═══ Data shown ═══

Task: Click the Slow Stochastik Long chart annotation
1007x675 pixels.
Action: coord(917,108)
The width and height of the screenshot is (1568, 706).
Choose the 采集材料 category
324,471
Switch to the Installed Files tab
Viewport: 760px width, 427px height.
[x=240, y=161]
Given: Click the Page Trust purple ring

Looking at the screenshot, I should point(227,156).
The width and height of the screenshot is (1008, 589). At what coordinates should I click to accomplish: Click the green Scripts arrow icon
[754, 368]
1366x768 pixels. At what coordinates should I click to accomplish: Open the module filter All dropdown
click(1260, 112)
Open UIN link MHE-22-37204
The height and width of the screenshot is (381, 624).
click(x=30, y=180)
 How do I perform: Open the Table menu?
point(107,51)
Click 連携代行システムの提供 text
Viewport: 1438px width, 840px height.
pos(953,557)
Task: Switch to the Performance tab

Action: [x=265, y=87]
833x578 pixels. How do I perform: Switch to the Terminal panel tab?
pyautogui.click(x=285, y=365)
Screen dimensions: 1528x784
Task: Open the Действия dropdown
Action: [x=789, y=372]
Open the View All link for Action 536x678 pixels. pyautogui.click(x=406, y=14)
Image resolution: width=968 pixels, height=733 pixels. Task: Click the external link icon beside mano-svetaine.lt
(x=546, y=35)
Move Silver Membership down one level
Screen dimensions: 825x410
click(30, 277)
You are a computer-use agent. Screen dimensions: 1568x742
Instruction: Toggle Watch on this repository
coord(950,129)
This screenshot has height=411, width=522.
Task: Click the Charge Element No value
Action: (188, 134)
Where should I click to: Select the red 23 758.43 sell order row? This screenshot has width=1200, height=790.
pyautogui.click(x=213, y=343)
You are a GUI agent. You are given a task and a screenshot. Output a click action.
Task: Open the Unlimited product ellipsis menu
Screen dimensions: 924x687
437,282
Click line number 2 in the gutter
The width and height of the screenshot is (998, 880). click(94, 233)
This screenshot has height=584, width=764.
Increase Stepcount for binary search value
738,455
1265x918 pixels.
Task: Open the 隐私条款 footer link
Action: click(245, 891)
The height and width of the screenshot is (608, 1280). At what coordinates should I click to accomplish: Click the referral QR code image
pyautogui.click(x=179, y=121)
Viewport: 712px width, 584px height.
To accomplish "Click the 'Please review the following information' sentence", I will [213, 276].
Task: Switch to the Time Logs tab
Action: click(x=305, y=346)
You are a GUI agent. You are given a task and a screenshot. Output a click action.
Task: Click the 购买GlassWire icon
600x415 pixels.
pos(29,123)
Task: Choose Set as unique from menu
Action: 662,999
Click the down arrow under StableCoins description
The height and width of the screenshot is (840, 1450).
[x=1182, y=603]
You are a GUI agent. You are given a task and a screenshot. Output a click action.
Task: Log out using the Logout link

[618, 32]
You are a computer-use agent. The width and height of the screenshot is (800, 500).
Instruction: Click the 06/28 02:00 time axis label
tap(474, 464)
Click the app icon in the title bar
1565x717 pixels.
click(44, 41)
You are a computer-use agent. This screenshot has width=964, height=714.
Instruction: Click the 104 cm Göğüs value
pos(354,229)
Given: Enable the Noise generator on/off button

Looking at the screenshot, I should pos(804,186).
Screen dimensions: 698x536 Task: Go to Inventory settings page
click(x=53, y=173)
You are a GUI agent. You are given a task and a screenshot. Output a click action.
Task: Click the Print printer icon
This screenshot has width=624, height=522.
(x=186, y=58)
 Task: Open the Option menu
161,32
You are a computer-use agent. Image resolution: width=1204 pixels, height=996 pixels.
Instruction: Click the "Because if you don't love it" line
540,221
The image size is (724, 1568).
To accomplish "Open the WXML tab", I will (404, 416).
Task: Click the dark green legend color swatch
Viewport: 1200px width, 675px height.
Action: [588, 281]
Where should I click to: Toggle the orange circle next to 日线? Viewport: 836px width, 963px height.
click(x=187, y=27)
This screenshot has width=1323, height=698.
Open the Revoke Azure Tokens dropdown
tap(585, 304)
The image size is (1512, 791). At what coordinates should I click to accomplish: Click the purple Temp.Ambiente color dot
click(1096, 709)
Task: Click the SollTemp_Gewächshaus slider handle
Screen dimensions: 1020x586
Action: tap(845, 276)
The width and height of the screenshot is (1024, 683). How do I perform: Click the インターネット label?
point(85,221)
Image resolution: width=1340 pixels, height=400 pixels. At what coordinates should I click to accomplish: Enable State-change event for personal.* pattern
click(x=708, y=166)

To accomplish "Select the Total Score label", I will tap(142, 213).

═══

Filter the entries by the string "computer" and copy each matching line.

**Result for this task**
You are a computer-use agent. Screen dimensions: 1568x742
You are a computer-use agent. The width and height of the screenshot is (800, 500).
You are a computer-use agent. This screenshot has width=964, height=714.
You are a computer-use agent. Image resolution: width=1204 pixels, height=996 pixels.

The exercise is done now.